Pour les céréales à paille ou la betterave, les producteurs manquent d’alternatives aux néonicotinoïdes. Des produits largement utilisés en traitements de semences : 60 % en orge d’hiver, 30 % en blé d’hiver et même 99 % en betterave. Leur interdiction signifie d’importantes pertes de rendement.
L’AGPB (producteurs de blé) chiffre l’impact de la suppression des néonicotinoïdes à 500 M€/an pour les producteurs français (céréales : 300 M€ ; oléagineux et betteraves : 200 M€). Cela représente une charge supplémentaire de 17 à 27 €/ha en céréales à paille. D’après ses chiffres, les semences traitées aux néonicotinoïdes concernent environ 60 % de l’orge d’hiver, 30 % du blé d’hiver. Arvalis fait valoir ses essais entre 2000 et 2015 montrant pour l’orge un écart de rendement de 5 % en moyenne au bénéfice de l’imidaclopride en traitement de semence par rapport
à la meilleure alternative insecticide en végétation. Pour le blé tendre, l’écart atteint 6 %. Et Arvalis de conclure qu’à court terme « il n’y a pas de solution alternative » aux néonicotinoïdes avec la même efficacité pour lutter contre les virus responsables de la jaunisse nanisante de l’orge, de la maladie des pieds chétifs, dont la nuisibilité varie de 5 à 100 % du rendement.
Des pucerons résistants aux anciens traitements
Selon l’ITB, 99 % des semences de betteraves sont traitées avec un dont la moitié avec de l’imidaclopride à 90 g/dose de semences et l’autre moitié avec 60 g/dose de thiamétoxame. Vincent Laudinat, directeur général de l’ITB, se dit très inquiet car, comme l’a montré l’Anses, il n’existe pas d’alternatives, qu’elles soient chimiques ou non chimiques, pour lutter contre les pucerons vecteurs de la jaunisse virale de la betterave. « Dans la situation antérieure à 1992, avant l’arrivée des néonicotinoïdes, les planteurs de betteraves utilisaient des microgranulés aphicides appliqués au semis, désormais interdits, qu’ils devaient doubler avec des traitements en végétation associant des pyréthrinoïdes et des carbamates. Mais on sait que les pucerons verts sont résistants à ces deux familles d’insecticides à 80 % », explique-t-il. C’est pour cela que l’interprofession de la betterave à sucre AIBS a déposé auprès des ministères de l’Agriculture, de la Santé et de la transition Écologique, une demande de dérogation à l’interdiction des néonicotinoïdes prévue dans le cadre de la loi pour la reconquête de la biodiversité d’août 2016. Cette loi ouvre en effet la possibilité d’une dérogation jusqu’en juillet 2020.

▶ **Questions**:
a: Reformulez sous forme de liste concise le paragraphe de l'extrait commençant par « Pour les céréales à paille », en conservant ses faits principaux.
b: Retranscrivez fidèlement le passage de l'extrait qui s'ouvre sur les mots « Pour les céréales » et se clôt sur « pertes de rendement. ».

Entrées enregistrées:
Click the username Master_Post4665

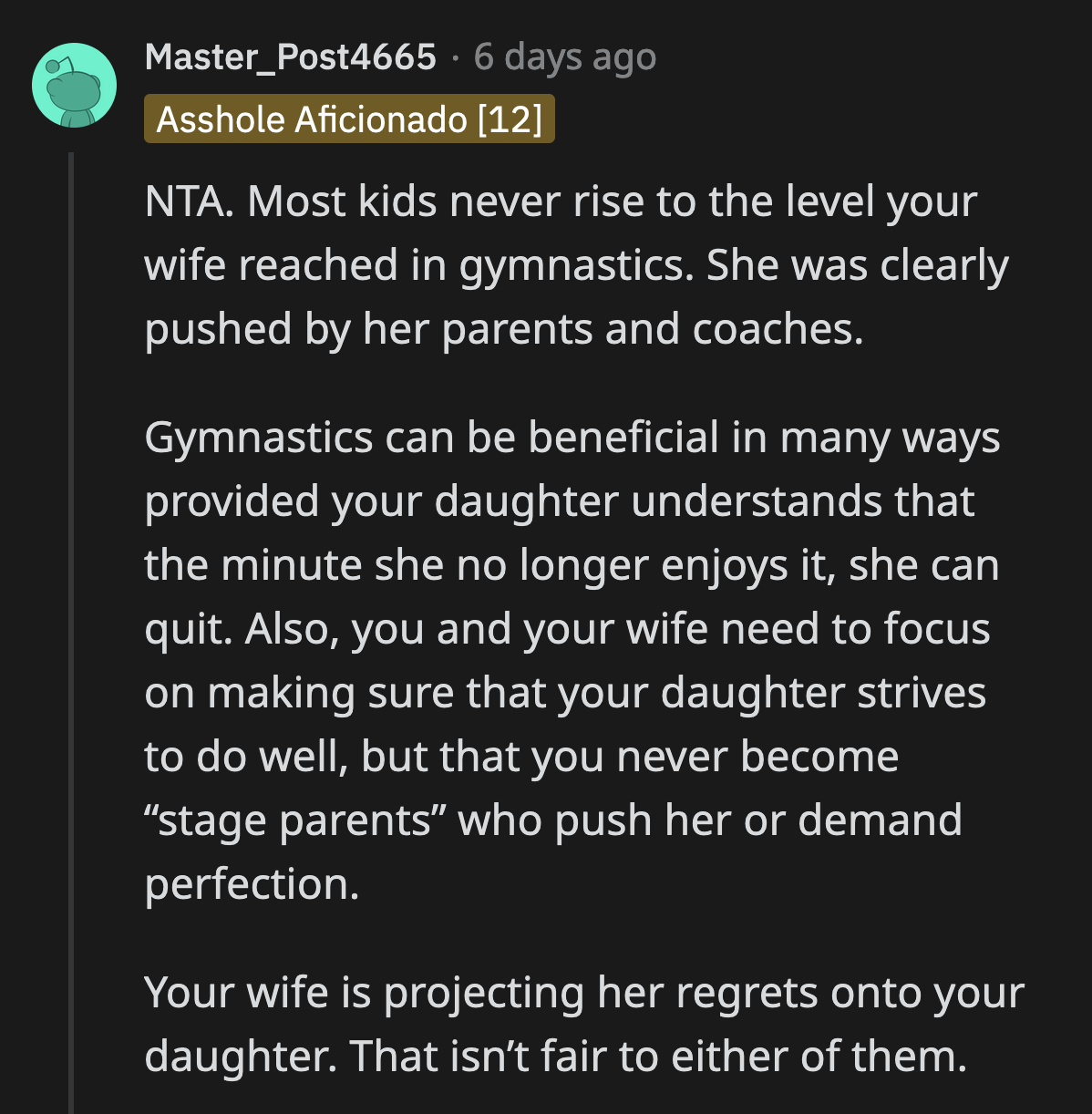coord(292,57)
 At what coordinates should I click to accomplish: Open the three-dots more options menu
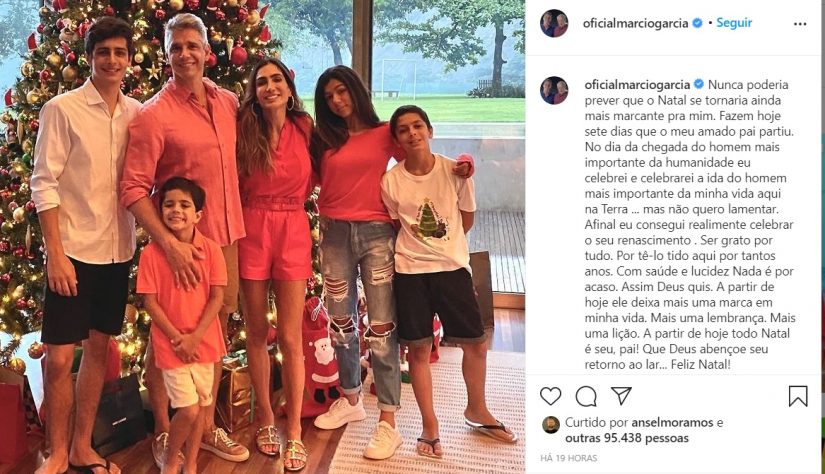[x=800, y=24]
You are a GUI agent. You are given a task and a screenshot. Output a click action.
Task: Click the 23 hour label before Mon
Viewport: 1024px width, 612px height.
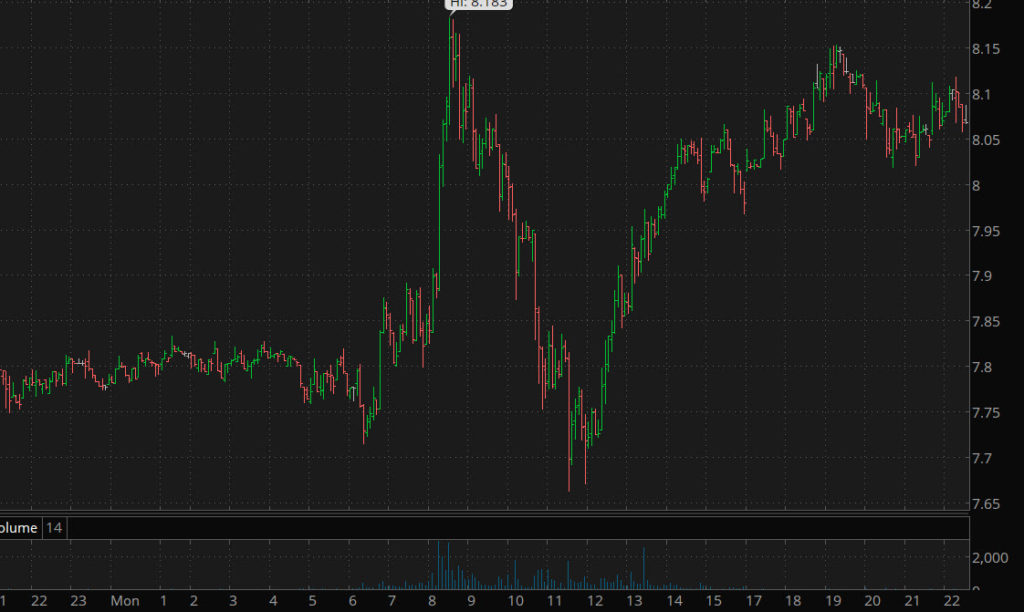(x=80, y=601)
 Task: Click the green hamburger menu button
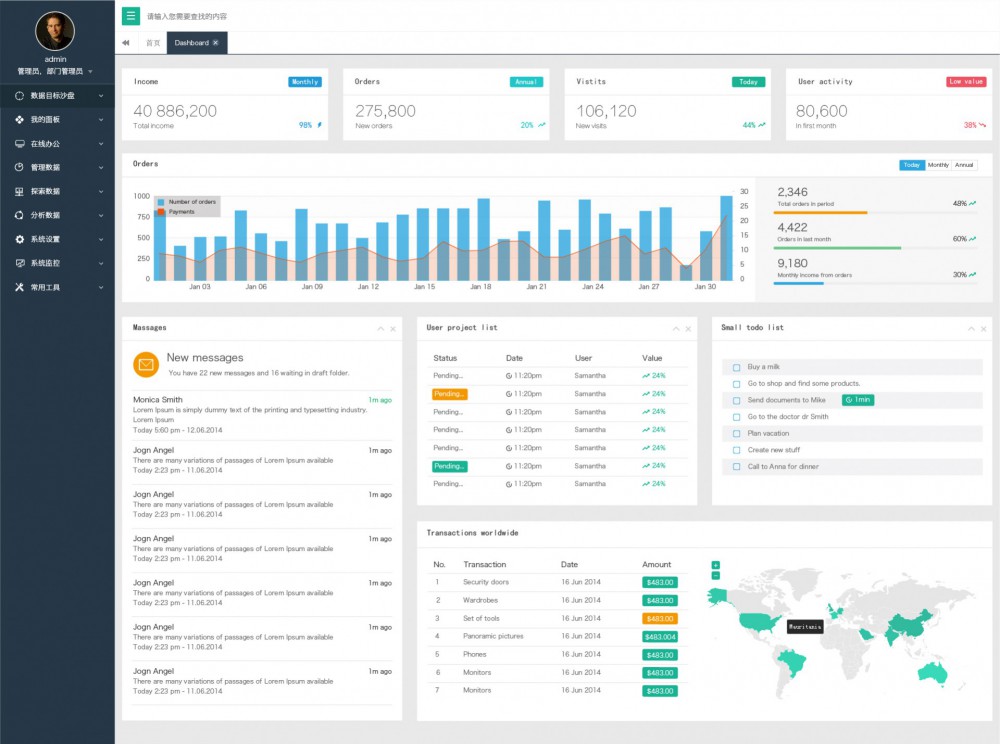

▶ **Réponses numérotées**:
a:
- Les producteurs de céréales à paille et de betterave manquent d'alternatives aux néonicotinoïdes.
- Ces produits sont largement employés en traitement de semences : 60 % en orge d'hiver, 30 % en blé d'hiver et 99 % en betterave.
- Leur interdiction entraîne d'importantes pertes de rendement.

b:
Pour les céréales à paille ou la betterave, les producteurs manquent d’alternatives aux néonicotinoïdes. Des produits largement utilisés en traitements de semences : 60 % en orge d’hiver, 30 % en blé d’hiver et même 99 % en betterave. Leur interdiction signifie d’importantes pertes de rendement.